§ WHAT IS NEEDED: With the line containing "This screenshot has height=598, width=514." as the start and the line containing "Expand 対象列を選択 dropdown" as the end, transcribe that span of the entries below exactly, including both.

(Saved entries)
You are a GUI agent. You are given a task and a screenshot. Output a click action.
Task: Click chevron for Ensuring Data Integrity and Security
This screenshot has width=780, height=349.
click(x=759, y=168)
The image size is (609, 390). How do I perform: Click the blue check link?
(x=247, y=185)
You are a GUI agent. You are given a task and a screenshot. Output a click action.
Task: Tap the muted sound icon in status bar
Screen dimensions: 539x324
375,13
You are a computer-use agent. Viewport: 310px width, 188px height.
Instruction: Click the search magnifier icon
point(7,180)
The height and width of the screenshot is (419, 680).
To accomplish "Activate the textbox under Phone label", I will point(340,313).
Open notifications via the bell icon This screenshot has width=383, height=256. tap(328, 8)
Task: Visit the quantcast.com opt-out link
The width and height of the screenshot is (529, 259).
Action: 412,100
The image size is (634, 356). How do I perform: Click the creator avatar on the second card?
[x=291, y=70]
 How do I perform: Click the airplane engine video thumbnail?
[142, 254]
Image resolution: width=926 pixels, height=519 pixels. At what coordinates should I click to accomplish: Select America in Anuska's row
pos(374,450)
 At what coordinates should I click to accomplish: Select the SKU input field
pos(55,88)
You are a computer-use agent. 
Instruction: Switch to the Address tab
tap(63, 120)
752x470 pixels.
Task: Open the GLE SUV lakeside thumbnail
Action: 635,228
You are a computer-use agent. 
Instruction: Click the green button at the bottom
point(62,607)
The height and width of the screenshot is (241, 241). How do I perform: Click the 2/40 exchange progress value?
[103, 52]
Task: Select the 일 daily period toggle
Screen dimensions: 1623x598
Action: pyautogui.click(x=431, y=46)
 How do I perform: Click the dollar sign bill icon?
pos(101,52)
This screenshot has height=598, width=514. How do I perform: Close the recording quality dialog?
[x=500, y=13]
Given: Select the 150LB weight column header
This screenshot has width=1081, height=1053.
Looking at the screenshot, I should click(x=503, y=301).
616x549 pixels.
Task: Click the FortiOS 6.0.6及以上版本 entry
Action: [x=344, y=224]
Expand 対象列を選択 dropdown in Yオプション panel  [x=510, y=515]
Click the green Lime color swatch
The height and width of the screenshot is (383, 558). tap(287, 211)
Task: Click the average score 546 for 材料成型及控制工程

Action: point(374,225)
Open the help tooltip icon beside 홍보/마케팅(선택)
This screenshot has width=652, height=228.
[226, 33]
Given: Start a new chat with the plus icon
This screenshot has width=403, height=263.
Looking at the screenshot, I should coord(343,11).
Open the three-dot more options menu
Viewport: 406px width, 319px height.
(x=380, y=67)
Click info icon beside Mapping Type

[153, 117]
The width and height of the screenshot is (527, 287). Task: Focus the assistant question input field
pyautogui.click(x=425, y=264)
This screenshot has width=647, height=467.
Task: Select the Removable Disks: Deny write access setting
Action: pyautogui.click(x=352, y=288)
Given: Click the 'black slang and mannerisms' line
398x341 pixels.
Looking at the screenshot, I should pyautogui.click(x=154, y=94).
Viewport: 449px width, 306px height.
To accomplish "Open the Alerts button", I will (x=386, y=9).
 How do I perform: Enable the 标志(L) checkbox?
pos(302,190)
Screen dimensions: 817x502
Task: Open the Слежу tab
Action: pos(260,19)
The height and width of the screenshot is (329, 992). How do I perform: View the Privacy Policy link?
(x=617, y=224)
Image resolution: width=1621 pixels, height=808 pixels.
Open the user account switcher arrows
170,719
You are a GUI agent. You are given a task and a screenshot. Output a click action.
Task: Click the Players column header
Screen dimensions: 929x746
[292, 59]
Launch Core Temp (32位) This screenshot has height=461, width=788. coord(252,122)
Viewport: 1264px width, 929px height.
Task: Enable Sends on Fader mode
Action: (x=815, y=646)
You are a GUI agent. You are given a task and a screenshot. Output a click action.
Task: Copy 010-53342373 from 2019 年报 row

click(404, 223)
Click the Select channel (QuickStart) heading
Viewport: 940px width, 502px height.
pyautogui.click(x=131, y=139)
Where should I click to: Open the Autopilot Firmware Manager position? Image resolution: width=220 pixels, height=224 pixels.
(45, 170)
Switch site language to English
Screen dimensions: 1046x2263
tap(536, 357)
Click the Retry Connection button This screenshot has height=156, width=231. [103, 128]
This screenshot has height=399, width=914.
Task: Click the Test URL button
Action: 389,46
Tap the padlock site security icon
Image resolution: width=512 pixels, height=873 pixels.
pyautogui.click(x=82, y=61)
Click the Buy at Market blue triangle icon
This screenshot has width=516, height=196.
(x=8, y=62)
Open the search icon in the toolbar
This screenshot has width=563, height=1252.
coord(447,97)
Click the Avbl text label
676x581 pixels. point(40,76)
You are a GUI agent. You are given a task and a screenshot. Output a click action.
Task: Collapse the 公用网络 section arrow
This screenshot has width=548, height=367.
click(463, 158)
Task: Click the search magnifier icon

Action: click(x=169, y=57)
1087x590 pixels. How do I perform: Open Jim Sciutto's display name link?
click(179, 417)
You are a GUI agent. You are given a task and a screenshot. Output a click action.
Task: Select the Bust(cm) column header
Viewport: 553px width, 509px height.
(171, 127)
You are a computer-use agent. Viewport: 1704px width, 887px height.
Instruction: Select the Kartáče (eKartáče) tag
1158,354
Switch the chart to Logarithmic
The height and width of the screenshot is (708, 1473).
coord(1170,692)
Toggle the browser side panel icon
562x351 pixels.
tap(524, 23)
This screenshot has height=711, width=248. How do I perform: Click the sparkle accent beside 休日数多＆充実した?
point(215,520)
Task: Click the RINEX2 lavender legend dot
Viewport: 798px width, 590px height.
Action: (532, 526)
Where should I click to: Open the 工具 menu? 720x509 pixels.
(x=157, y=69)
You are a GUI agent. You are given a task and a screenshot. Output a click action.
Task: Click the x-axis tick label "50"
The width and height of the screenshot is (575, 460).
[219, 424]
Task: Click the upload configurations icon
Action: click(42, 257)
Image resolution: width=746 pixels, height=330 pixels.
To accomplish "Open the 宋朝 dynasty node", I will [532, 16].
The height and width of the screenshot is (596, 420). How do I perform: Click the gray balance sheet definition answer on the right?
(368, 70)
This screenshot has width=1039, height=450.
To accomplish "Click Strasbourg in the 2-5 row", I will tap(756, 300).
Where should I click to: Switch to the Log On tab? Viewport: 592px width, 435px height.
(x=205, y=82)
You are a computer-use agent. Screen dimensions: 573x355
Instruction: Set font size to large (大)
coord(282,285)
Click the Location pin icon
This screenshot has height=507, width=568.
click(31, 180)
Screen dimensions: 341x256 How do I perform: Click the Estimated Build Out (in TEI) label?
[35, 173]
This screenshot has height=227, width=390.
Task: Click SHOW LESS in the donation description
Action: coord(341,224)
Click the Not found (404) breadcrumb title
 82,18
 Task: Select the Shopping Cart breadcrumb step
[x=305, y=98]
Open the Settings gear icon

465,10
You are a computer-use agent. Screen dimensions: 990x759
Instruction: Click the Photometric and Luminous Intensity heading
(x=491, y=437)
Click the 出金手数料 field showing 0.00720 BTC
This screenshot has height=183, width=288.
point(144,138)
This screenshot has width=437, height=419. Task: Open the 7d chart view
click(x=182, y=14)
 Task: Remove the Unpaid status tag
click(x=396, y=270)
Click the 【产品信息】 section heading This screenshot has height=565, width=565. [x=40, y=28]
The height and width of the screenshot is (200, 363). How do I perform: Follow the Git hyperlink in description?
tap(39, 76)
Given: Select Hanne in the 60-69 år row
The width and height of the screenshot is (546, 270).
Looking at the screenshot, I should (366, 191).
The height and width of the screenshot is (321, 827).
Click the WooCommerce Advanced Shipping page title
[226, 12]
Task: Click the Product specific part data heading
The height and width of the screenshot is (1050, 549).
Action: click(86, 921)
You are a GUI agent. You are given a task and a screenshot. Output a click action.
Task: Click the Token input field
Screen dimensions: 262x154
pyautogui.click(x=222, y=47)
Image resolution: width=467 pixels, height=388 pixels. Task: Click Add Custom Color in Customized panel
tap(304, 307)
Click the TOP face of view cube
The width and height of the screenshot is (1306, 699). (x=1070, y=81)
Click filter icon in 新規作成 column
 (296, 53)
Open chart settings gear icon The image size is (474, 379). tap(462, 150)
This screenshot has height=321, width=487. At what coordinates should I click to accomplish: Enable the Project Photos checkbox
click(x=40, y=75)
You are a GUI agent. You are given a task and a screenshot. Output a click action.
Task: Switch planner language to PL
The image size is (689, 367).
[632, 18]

§ OUTPUT OF THE EXERCISE:
This screenshot has height=598, width=514. How do I perform: Close the recording quality dialog?
[x=500, y=13]
Given: Select the 150LB weight column header
This screenshot has width=1081, height=1053.
Looking at the screenshot, I should click(x=503, y=301).
616x549 pixels.
Task: Click the FortiOS 6.0.6及以上版本 entry
Action: [x=344, y=224]
Expand 対象列を選択 dropdown in Yオプション panel  [x=510, y=515]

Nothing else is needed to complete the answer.